SAC: two different sets of learning rates?

1. Severity of the issue: (select one)
Low: Annoying but doesn’t hinder my work.

2. Environment:

  • Ray version: 2.47.1
  • Python version: 3.11
  • OS: Linux

In the source code of SAC there are two different sets of learning rates (actor, critic and alpha) defined. Even their initial values are different and the user can assign different values to them through the config. Why is that and which set is the actual learning rates being used? Is one of the sets deprecated?

The code below is copied from this link:
https://docs.ray.io/en/latest/_modules/ray/rllib/algorithms/sac/sac.html

self.optimization = {
            "actor_learning_rate": 3e-4,
            "critic_learning_rate": 3e-4,
            "entropy_learning_rate": 3e-4,
        }
self.actor_lr = 3e-5
self.critic_lr = 3e-4
self.alpha_lr = 3e-4

Hello! There was a RLLib migration so one is used for the new stack and one is the old stack. It is ultimately up to you which one you decide to use, but I suggest moving to the new stack if possible.

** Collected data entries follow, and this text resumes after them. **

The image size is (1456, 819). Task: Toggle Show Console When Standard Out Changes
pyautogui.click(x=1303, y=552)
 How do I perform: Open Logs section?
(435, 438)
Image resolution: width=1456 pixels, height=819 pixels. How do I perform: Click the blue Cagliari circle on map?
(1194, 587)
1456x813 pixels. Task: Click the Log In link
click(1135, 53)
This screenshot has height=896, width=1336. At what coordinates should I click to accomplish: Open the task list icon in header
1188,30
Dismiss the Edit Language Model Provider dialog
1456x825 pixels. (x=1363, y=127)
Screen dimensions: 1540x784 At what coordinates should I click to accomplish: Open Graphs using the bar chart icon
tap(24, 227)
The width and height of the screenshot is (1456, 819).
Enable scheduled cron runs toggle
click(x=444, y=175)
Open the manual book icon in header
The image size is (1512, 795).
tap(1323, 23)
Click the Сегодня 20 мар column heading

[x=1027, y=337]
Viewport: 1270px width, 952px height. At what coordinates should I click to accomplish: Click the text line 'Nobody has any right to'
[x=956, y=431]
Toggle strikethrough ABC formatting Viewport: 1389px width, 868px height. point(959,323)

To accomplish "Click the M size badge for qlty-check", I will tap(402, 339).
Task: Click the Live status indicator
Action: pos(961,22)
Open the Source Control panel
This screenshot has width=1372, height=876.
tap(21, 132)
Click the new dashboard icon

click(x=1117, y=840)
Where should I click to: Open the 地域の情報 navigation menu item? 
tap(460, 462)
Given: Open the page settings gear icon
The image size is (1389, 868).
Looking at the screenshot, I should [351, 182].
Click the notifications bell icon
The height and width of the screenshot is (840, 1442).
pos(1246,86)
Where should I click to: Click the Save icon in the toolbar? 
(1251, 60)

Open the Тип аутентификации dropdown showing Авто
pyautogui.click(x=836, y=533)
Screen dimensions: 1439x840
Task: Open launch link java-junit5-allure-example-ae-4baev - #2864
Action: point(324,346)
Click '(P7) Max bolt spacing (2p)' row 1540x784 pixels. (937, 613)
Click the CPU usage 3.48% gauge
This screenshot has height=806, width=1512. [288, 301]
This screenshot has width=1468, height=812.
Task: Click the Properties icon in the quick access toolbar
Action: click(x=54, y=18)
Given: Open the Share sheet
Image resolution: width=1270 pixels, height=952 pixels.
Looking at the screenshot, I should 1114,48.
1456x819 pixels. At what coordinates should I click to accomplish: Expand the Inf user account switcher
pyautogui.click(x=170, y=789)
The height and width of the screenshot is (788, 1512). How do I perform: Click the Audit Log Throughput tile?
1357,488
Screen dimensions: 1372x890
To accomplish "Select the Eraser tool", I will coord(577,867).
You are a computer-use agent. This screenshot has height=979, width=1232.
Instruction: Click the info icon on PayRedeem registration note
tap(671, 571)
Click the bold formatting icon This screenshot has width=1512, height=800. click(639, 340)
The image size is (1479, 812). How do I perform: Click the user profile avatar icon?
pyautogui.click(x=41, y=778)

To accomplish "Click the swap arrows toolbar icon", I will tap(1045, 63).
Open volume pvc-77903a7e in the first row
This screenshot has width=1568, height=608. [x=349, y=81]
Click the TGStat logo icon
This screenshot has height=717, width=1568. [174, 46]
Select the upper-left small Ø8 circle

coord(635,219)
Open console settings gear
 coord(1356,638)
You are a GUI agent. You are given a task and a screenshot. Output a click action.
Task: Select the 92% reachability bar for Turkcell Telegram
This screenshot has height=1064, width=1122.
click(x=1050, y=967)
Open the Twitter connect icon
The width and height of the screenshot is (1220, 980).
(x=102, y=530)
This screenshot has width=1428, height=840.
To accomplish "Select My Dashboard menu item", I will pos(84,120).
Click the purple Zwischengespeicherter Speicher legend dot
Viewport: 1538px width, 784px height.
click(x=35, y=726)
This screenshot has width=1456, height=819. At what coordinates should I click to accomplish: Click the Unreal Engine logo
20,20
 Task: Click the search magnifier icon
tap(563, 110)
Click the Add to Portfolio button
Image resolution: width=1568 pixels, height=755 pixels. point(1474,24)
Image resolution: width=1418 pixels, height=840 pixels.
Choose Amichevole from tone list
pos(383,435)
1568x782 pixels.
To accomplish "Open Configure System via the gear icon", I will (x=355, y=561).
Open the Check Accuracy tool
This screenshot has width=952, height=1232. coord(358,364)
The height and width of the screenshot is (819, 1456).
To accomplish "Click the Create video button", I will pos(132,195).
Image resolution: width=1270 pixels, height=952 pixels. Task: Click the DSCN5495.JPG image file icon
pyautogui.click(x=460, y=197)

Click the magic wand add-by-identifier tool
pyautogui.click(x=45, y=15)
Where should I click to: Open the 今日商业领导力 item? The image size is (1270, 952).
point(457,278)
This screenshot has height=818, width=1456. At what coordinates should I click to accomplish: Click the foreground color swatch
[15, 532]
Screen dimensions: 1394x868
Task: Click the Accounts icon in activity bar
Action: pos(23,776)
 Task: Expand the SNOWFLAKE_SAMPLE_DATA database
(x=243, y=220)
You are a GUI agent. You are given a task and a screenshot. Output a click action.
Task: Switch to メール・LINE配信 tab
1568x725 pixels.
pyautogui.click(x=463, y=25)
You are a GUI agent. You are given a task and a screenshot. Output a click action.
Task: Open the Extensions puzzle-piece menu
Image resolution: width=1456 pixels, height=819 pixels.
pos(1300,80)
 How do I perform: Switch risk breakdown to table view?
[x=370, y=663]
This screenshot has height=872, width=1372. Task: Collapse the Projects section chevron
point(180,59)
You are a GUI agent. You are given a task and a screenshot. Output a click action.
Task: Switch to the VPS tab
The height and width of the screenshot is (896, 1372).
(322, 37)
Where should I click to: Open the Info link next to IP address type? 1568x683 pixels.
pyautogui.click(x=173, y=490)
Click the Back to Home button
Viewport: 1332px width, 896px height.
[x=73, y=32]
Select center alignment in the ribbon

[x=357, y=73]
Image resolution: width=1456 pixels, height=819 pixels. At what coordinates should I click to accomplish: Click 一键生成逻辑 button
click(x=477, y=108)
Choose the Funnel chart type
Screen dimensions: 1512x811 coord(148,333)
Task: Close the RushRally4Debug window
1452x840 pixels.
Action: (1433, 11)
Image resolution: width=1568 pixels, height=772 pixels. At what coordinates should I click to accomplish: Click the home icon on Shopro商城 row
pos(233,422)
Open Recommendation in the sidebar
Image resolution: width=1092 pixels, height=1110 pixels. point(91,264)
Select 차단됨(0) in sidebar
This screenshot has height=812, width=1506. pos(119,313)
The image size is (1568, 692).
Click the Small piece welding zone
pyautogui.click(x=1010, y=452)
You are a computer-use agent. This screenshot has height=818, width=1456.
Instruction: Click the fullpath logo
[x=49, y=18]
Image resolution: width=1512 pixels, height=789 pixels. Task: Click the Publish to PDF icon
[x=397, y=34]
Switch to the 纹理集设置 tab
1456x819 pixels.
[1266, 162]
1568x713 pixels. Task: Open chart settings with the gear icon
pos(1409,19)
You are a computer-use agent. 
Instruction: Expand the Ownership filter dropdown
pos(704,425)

actor_learning_rate will only be used if you use the old stack.
actor_lr will only be used if you use the new stack.

I went to ask our engineering team, who also clarified that “our main learning rate attribute is named lr and so we wanted to adhere to this naming for other learning rates”.

Since the old stack is going to be deprecated later this year, I recommend using the new stack. The ambiguities should likely be gone by then too. Thanks for the question!